[Source data — start]

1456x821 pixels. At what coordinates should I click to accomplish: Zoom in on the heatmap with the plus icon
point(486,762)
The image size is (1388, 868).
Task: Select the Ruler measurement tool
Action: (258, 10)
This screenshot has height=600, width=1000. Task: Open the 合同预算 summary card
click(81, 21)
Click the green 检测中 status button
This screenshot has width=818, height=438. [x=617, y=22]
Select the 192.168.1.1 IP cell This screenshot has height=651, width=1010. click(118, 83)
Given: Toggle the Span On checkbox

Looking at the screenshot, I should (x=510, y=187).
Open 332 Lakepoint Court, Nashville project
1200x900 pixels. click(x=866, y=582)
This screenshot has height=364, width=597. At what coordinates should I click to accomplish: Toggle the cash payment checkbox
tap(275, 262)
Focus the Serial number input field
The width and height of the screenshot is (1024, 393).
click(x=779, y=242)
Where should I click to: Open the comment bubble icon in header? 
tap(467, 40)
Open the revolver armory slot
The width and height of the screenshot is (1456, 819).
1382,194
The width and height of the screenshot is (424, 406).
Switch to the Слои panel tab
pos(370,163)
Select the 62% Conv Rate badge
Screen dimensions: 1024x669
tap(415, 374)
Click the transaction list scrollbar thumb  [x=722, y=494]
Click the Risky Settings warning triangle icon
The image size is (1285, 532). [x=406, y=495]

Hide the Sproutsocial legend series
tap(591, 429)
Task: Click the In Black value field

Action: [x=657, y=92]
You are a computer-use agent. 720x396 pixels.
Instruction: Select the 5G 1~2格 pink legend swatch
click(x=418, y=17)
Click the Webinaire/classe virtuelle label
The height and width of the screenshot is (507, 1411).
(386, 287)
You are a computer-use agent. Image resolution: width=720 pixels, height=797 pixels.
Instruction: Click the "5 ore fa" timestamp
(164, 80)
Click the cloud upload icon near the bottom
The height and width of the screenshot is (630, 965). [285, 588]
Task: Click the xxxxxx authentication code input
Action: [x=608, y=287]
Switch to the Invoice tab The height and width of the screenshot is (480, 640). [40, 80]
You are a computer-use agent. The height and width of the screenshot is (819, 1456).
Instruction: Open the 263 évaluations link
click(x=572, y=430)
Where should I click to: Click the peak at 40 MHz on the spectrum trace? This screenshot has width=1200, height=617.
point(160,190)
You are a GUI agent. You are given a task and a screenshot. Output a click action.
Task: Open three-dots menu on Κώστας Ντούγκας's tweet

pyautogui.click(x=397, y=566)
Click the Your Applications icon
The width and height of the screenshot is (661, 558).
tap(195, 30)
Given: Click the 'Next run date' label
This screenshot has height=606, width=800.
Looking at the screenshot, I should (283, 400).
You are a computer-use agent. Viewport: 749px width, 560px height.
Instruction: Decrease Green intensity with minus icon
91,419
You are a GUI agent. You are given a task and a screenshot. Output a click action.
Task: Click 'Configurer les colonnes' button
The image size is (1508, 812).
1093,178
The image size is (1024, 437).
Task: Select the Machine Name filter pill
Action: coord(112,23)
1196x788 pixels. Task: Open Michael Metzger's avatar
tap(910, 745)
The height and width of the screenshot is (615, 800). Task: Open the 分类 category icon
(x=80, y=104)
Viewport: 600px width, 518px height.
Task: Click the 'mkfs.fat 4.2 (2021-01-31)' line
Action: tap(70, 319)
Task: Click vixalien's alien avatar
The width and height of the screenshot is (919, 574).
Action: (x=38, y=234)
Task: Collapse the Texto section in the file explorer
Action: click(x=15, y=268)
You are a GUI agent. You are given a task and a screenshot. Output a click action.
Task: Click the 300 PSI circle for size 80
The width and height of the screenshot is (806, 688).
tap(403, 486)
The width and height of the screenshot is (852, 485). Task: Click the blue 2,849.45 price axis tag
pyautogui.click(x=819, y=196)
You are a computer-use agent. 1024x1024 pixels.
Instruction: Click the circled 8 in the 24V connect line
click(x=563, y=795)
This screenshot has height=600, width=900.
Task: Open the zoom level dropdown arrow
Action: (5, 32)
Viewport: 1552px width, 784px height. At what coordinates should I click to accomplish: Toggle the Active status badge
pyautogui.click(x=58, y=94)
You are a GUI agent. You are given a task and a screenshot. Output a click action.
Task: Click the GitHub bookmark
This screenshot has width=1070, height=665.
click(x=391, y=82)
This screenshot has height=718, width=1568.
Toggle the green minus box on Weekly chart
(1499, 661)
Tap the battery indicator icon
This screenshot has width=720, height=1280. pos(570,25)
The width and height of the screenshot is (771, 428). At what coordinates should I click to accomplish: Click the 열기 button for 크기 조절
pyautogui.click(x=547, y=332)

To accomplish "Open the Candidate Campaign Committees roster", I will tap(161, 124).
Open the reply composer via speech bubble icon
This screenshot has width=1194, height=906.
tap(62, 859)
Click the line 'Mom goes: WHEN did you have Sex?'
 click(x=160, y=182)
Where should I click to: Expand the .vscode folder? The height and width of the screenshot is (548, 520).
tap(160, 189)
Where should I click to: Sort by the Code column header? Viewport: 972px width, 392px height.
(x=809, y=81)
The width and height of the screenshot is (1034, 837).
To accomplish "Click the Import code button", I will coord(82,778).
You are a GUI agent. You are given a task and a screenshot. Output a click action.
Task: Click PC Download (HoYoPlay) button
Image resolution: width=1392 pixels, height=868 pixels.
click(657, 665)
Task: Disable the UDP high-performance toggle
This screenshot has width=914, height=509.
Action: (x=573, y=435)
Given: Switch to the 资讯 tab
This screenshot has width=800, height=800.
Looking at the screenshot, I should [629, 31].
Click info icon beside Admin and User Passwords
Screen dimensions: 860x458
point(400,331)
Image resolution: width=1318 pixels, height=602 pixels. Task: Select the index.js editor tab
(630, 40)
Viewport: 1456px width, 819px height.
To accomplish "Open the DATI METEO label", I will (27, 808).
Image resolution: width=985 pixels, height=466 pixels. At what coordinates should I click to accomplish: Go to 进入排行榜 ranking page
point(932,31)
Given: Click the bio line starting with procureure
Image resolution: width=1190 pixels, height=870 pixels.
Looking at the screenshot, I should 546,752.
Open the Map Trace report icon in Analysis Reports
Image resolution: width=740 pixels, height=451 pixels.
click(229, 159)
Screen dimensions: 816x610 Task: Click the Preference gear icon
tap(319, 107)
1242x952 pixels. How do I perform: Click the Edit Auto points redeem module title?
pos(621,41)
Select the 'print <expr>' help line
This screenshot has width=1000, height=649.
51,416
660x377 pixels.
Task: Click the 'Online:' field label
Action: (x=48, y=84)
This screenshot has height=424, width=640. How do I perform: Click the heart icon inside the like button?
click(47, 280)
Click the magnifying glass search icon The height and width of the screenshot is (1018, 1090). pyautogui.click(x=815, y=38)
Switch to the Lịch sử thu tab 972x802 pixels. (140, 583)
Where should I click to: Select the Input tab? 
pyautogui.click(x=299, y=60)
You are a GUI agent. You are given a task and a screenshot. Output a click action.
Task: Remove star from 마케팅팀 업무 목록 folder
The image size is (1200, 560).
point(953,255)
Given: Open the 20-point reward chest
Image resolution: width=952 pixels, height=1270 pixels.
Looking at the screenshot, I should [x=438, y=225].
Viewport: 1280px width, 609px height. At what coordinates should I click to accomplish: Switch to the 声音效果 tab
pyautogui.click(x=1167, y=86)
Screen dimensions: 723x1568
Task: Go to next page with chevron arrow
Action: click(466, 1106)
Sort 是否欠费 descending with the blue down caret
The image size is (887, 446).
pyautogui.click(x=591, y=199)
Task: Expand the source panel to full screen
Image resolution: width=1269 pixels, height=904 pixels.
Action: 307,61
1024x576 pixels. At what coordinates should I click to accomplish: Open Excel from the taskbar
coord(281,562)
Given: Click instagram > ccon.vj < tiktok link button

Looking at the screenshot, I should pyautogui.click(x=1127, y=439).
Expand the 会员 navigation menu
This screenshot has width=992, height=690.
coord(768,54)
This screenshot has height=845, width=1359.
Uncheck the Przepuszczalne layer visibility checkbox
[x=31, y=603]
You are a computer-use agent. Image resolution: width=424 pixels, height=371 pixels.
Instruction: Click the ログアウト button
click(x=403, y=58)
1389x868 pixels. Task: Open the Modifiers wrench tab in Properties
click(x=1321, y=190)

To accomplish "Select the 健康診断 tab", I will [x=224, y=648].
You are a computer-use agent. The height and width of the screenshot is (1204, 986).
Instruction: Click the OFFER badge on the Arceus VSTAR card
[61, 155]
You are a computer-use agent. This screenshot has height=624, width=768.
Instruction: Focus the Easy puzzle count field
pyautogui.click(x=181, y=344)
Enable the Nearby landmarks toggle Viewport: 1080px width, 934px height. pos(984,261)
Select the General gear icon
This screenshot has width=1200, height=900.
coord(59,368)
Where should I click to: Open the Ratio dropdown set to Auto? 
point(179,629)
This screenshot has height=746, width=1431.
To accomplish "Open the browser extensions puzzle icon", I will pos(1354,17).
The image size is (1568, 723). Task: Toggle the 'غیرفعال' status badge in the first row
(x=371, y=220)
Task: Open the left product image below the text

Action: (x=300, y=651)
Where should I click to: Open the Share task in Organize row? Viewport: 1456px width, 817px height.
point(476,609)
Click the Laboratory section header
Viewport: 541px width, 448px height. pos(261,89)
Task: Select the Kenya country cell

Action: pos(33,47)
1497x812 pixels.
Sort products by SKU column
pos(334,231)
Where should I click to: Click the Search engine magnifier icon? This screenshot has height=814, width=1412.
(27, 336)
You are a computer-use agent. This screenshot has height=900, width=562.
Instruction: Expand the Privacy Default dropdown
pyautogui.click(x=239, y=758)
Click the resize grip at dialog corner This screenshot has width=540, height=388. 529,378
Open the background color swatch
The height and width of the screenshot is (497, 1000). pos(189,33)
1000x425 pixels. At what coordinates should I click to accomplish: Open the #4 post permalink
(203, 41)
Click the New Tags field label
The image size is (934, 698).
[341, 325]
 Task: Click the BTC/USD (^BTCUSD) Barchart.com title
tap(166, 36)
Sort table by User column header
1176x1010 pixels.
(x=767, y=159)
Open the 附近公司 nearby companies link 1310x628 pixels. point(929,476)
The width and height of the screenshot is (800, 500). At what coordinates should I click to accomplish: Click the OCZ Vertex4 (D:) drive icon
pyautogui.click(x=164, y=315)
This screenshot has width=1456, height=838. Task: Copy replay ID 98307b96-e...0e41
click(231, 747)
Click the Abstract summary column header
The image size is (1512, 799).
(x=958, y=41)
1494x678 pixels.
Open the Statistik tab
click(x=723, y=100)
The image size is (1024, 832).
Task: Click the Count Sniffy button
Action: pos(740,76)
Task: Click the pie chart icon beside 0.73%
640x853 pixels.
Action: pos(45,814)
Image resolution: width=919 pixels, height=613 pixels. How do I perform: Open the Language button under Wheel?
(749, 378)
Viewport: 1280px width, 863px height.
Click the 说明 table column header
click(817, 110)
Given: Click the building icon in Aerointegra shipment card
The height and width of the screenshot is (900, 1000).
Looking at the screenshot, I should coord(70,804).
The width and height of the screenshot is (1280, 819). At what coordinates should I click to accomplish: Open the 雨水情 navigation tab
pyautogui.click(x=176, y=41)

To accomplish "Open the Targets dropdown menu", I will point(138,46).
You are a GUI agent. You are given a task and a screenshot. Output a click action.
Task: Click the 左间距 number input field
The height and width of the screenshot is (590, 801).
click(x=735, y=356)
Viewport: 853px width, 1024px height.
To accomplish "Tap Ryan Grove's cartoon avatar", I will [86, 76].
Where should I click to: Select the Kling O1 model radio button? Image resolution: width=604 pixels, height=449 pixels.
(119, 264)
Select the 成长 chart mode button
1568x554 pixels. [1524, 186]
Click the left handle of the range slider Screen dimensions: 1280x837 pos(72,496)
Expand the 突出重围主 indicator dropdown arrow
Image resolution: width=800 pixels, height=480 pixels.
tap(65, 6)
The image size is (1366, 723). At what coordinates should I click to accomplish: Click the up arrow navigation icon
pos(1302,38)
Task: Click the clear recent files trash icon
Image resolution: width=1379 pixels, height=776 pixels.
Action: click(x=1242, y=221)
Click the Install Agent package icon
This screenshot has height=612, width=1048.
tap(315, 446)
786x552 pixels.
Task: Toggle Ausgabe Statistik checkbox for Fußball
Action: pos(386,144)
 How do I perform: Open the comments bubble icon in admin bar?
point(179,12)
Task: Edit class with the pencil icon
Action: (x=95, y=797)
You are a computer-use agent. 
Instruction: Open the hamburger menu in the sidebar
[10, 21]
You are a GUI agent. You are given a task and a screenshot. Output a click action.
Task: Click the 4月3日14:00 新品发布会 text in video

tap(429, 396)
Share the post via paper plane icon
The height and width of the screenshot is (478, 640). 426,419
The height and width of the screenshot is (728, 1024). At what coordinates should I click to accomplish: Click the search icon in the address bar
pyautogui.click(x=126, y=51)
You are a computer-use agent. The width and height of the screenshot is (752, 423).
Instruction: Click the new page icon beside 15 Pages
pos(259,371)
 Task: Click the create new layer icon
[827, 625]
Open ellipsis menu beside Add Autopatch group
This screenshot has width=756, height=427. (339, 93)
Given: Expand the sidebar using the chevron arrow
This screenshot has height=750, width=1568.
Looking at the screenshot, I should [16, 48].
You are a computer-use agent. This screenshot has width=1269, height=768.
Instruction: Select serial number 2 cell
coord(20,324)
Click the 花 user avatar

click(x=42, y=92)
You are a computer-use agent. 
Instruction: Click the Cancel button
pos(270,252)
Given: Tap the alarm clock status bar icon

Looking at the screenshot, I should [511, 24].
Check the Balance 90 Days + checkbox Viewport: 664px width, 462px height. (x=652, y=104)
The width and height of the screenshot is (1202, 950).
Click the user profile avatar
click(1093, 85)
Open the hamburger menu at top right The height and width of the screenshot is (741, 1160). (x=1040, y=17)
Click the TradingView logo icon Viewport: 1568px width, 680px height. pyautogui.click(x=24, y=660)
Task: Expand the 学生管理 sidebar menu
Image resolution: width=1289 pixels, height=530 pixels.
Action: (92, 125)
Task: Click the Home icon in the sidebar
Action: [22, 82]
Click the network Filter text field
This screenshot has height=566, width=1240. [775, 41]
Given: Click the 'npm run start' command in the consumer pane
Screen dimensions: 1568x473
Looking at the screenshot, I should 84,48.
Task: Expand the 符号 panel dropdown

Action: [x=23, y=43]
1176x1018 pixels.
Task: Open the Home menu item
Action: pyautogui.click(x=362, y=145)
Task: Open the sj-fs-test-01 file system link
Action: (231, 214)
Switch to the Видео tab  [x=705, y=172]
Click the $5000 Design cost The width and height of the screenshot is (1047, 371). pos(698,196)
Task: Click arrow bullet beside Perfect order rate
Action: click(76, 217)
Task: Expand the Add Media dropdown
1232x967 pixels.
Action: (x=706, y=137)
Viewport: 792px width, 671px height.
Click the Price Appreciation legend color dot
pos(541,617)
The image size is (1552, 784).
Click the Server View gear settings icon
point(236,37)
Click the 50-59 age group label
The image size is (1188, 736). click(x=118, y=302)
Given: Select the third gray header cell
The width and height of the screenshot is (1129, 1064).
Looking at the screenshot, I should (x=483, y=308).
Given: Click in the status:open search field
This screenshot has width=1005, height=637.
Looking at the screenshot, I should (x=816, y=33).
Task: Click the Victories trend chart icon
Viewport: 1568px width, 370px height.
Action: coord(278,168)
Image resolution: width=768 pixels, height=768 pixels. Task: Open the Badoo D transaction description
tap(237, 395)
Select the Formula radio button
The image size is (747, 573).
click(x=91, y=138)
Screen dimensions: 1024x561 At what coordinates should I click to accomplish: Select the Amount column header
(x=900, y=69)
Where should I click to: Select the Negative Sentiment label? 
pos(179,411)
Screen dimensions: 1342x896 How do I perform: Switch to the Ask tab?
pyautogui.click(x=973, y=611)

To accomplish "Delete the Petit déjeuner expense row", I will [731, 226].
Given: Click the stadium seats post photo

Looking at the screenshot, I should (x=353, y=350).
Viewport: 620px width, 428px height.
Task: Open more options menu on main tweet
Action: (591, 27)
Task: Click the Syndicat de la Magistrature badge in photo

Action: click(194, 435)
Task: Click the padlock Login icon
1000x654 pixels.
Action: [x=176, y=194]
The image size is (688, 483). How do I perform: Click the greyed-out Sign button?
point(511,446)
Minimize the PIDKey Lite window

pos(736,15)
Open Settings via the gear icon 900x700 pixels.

[Source data — finish]

Work to be completed
What are the lines, exactly as written above, from the line with "Click the Price Appreciation legend color dot" to the line with "Given: Select the third gray header cell", both included? Output only those.

Task output
Click the Price Appreciation legend color dot
pos(541,617)
The image size is (1552, 784).
Click the Server View gear settings icon
point(236,37)
Click the 50-59 age group label
The image size is (1188, 736). click(x=118, y=302)
Given: Select the third gray header cell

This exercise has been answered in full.